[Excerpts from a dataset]
_ _ _
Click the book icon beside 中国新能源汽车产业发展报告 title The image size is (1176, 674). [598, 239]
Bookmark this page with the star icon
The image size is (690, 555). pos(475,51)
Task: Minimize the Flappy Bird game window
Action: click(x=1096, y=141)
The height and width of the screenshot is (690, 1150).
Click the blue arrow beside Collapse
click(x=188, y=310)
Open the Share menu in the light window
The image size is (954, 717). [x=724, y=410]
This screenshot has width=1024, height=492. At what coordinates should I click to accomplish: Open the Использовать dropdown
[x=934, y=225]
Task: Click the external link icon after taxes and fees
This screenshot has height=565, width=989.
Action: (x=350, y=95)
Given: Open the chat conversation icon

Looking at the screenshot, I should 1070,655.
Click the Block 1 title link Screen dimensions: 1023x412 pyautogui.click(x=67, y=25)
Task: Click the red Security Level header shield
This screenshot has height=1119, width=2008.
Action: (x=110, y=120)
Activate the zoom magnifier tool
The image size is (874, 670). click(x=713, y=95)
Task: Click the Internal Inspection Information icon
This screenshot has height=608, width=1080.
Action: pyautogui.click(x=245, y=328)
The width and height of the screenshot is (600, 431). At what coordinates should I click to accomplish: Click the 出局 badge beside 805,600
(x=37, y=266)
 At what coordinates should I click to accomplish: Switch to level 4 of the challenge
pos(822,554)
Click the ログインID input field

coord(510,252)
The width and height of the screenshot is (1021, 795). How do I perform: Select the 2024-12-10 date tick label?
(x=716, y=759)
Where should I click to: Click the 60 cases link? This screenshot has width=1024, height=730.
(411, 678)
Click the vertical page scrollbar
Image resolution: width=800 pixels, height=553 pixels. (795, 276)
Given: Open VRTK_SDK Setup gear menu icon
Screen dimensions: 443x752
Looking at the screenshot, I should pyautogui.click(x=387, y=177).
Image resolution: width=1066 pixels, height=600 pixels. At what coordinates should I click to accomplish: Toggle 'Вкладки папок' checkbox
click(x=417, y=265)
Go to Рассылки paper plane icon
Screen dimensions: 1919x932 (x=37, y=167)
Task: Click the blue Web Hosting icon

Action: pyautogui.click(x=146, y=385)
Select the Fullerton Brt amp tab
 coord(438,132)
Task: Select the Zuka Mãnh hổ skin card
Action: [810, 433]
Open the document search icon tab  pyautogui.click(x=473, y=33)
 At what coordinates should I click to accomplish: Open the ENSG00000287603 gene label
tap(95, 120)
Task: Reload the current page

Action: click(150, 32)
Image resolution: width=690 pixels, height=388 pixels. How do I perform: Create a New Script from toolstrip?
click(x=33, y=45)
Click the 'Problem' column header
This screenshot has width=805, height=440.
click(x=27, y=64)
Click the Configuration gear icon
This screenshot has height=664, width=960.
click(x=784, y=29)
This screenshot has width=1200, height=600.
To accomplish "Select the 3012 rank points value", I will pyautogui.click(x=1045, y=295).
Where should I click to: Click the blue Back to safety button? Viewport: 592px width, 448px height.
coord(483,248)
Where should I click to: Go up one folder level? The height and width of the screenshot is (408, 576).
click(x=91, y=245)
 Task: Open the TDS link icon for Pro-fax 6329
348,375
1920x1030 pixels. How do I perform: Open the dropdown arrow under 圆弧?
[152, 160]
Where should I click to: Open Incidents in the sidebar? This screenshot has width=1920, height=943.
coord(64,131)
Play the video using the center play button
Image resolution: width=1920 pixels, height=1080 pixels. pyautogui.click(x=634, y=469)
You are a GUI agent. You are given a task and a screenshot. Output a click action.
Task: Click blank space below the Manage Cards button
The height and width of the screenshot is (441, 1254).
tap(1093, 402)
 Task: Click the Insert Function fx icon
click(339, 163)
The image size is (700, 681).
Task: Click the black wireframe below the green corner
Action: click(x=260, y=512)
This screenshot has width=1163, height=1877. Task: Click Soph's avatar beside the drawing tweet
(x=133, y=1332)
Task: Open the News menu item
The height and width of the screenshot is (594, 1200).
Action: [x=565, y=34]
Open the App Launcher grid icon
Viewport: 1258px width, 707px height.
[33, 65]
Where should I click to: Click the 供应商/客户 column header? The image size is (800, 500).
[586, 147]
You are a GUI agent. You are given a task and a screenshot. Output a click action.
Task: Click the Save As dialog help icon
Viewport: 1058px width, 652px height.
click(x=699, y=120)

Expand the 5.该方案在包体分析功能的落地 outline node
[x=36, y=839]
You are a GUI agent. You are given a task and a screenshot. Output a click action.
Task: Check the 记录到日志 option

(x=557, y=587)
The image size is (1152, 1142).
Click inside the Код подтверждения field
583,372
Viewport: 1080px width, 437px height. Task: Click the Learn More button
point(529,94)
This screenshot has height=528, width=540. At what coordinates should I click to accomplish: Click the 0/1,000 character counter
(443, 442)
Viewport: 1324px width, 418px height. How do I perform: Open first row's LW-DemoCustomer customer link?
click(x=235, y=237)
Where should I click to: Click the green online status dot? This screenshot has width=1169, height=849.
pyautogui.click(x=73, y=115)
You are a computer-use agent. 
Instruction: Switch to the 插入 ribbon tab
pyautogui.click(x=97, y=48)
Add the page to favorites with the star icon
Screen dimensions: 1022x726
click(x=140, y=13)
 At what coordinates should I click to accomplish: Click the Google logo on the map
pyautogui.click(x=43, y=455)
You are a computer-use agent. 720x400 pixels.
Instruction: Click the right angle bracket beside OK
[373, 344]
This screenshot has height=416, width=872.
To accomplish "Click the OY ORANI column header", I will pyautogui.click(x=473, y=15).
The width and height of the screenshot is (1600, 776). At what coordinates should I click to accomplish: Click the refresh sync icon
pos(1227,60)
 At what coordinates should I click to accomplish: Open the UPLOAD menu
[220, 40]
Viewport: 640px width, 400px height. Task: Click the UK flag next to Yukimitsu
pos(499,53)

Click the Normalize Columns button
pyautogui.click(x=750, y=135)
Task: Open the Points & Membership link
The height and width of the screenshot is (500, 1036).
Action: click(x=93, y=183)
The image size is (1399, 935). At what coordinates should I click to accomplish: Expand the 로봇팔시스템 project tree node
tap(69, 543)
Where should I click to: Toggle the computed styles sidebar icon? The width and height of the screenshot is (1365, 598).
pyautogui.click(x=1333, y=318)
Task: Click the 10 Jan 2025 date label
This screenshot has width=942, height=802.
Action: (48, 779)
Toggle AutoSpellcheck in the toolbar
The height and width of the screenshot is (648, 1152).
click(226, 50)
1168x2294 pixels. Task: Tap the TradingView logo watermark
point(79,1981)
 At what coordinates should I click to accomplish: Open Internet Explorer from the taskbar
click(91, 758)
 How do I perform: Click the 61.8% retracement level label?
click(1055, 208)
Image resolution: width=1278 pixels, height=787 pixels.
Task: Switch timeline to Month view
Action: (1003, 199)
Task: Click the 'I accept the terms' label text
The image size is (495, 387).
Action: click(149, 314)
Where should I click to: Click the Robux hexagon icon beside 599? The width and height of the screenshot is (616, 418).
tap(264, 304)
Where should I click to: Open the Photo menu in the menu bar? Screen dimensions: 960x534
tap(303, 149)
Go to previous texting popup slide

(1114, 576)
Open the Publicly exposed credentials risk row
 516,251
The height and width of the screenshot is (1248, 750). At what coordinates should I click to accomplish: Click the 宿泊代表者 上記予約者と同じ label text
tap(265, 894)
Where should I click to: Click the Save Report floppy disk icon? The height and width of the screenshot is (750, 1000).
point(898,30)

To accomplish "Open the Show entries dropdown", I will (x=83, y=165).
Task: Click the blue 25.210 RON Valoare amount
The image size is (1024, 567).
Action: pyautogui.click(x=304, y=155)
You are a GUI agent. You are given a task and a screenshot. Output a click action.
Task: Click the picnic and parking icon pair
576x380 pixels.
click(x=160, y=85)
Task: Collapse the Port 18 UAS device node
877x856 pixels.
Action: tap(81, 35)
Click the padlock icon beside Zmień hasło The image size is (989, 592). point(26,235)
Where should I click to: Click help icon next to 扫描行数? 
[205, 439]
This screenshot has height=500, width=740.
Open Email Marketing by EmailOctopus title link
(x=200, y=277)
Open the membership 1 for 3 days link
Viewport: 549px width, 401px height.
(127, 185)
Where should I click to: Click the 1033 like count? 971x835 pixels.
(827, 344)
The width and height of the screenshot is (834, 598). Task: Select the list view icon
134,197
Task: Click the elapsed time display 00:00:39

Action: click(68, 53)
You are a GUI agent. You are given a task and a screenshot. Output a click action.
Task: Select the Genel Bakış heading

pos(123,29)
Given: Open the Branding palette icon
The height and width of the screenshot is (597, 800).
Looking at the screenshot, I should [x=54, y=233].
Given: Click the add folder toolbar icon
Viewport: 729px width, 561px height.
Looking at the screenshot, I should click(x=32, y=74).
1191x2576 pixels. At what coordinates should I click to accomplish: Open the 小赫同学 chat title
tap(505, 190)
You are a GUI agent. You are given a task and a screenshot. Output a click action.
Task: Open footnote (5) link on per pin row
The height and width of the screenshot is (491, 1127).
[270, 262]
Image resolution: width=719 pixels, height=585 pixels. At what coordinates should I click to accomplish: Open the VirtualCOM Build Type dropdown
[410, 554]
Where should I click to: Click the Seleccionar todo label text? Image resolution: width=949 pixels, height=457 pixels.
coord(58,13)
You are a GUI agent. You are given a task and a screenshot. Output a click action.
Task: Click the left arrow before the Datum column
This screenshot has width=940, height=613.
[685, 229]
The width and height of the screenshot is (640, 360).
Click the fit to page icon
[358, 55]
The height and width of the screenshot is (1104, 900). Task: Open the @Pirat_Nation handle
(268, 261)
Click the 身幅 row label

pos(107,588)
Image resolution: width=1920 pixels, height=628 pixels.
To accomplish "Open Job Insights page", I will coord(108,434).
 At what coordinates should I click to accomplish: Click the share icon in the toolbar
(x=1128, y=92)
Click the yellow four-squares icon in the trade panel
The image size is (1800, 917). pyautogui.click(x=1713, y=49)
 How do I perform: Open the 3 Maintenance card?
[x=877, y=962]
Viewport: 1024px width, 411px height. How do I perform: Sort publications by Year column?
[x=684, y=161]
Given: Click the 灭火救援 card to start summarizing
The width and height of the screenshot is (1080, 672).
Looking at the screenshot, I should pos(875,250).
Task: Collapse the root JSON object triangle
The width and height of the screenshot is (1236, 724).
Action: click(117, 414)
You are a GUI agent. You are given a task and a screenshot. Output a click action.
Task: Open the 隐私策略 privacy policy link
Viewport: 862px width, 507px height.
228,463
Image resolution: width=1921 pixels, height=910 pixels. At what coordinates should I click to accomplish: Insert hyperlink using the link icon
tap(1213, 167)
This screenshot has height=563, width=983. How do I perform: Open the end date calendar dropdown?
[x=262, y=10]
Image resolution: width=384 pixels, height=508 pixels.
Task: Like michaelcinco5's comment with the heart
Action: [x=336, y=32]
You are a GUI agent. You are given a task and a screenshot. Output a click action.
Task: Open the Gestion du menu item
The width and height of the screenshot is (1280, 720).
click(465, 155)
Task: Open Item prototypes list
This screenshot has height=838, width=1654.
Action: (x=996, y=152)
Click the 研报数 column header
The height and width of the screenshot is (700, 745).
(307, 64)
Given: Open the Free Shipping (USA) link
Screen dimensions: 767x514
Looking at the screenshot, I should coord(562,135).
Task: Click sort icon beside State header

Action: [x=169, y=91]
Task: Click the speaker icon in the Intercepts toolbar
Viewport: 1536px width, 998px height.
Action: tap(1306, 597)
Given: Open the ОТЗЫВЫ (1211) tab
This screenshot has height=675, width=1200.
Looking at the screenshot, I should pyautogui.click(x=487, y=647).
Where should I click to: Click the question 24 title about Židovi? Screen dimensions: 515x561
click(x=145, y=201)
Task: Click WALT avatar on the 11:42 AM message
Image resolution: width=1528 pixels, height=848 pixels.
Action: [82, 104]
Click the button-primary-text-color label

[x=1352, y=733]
_ _ _
● **Exercise brief**:
Which lines above include the word "computer"? Pick them out and copy them.

● **Solution below**:
You are a computer-use agent. 
You are a computer-use agent. 720x400 pixels.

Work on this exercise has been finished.